Anti-Wrinkle Creams: Lactic Acid


Lactic acid is an organic acid widely used in the production of anti-aging cosmetics.

Lactic acid is softer than glycolic acid. It is formed during the fermentation of substances such as whey, dextrose, starch, molasses. In industry, it is obtained from acrylonitrile, a substance widely used in the production of various kinds of plastic fibers. Lactic acid, along with citric, oxalic and grape acid, was among the first discovered and studied organic acids. This work was carried out in 1780 by the Swedish chemist Carl Scheele (1742-1786). Lactic acid is found in large quantities in milk, hence its name. In addition, lactic acid is present in bread, cheese, meat, beer and wine.

In the human body, lactic acid is found in fairly large quantities, since it is one of the intermediate products of carbohydrate metabolism. (Some lactic acid is found in the air we exhale, which helps mosquitoes detect us.) The skin contains quite a lot of lactic acid, which, in fact, is the main water-soluble acid of the epidermis and is important for its normal functioning.

Therefore, treatment of the skin with lactic acid can compensate for the possible lack of this substance. Lactic acid helps treat sunburn, and also reduces wrinkles and liver spots (the common name for the brown spots that form with age where melanin accumulates). Lactic acid is sometimes added to shaving creams and used to lighten freckles.

The mechanism of action of lactic acid is that it penetrates the skin and weakens the hydrogen bonds that hold cells together, as a result, the surface layers of the skin become looser, after which they can be easily washed off. In addition, lactic acid increases the degree of hydration of the surface layers of the skin by increasing the extensibility of tissues and their ability to retain water. As a result, the skin dries less, does not peel off and does not crack. Lactic acid also opens the skin pores, softens the skin and improves its tone.

The lactic acid solution is specially buffered in order to stabilize the pH at such a level that the cosmetic does not irritate the skin, but is still acidic enough to work. Most formulations based on AHA have a pH of about 3-4, these values ​​are considered optimal. The buffering properties of cosmetic products based on lactic acid are usually set by adding sodium lactate.

Salts of lactic acid are used in the production of hygiene products: potassium lactate, for example, allows you to thicken shampoos and washing gels. Silver lactate is part of anti-dandruff products, and zirconium lactate is a good antiperspirant.

There are other derivatives of lactic acid that have found application in cosmetics. Esters such as butyl lactate, lauryl lactate and myristyl lactate help to make the skin soft and smooth. And ethyl lactate ester is widely used as a solvent.

Lactic acid

So, do AGKs really work? The answer to this question is yes. The results of a double-blind study conducted by Matt Stiller were reported in the 1996 Archives of Dermatology.
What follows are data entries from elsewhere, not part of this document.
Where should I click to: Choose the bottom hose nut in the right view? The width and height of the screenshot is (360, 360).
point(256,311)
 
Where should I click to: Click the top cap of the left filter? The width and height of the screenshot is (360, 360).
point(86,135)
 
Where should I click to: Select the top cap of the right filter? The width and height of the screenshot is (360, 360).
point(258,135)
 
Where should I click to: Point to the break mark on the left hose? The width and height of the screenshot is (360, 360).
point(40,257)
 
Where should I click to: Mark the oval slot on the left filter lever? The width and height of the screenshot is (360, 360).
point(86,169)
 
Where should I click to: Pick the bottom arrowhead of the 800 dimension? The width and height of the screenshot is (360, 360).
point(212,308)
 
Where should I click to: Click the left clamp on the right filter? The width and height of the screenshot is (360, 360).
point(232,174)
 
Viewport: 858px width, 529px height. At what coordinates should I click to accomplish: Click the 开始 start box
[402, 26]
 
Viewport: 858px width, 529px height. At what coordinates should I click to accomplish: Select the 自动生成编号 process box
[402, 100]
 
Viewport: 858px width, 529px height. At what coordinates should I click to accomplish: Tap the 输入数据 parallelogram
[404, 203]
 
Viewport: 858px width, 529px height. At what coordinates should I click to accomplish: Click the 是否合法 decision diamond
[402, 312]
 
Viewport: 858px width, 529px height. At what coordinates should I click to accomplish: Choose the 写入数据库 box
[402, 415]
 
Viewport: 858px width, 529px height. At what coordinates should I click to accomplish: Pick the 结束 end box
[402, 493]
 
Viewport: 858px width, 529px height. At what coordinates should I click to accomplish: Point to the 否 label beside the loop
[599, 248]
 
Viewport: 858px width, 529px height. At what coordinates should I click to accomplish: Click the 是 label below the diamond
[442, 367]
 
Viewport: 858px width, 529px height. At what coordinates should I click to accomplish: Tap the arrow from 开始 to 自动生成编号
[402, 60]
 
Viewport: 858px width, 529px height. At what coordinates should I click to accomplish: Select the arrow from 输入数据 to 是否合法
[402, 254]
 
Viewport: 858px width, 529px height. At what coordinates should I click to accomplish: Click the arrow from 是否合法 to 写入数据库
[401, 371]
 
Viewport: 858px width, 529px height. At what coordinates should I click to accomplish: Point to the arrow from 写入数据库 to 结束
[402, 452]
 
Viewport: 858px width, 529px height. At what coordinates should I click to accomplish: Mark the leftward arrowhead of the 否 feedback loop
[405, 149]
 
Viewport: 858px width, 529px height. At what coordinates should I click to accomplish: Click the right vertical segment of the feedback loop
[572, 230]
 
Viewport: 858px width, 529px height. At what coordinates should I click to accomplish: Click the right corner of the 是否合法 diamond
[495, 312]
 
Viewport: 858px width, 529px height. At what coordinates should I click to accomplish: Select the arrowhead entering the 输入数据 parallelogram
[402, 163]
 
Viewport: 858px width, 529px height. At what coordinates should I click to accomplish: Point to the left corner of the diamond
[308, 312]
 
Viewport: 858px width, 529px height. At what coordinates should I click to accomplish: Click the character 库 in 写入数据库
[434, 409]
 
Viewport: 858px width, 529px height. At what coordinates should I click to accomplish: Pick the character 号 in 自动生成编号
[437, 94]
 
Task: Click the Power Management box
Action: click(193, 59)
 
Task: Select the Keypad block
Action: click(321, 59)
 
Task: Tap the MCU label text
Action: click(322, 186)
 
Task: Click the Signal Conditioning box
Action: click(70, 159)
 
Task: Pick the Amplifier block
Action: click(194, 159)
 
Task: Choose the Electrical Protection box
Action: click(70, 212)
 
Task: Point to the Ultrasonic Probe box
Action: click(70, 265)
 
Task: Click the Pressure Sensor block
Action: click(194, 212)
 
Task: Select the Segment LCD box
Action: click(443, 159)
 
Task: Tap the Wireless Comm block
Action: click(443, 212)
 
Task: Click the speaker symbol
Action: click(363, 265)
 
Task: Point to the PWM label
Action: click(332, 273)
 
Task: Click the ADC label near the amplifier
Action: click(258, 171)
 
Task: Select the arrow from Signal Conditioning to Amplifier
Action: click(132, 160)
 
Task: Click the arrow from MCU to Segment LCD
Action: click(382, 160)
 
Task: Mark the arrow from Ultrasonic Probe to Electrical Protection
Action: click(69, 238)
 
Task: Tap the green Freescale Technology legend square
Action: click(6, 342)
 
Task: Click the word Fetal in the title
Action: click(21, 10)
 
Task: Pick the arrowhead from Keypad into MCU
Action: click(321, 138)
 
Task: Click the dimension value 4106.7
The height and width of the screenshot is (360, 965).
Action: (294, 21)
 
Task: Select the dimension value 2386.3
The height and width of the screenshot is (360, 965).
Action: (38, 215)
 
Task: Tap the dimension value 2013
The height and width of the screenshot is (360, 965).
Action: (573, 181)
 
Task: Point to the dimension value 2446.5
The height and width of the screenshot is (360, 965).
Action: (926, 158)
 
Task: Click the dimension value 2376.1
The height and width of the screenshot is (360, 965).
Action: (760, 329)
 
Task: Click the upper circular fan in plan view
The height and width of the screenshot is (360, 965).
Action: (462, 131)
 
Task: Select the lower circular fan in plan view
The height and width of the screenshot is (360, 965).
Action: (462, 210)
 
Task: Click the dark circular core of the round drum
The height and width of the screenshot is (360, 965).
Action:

The scientist studied the effect of 8% solutions of AHA on seventy-three women aged 40 to 70 years, all of whom had excessive exposure to sunlight during their lives. Stiller concluded that AHA treatment of the skin daily for six months led to a clear improvement in its condition, but the rejuvenating effect of the acids was rather limited. Lynn Drake of the University of Oklahoma gave a talk on AHA at the 55th annual convention of the American Academy of Dermatology in 1997.

In the report, she reported that her double-blind study of creams containing 8% glycolic or lactic acid showed that the tested cosmetics improved the skin condition to a small extent, but significantly, especially in people who had previously been exposed to excessive sun exposure.

And in conclusion, we should mention the beta-hydroxy acids BHA, which, like their alpha counterparts, contribute to the desquamation of the epithelium. Some scientists believe that beta-hydroxy acids are better for wrinkling without any irritating effect, so these substances are sometimes used along with AHA. But so far there is no convincing evidence of the advantage of BHA over AHA.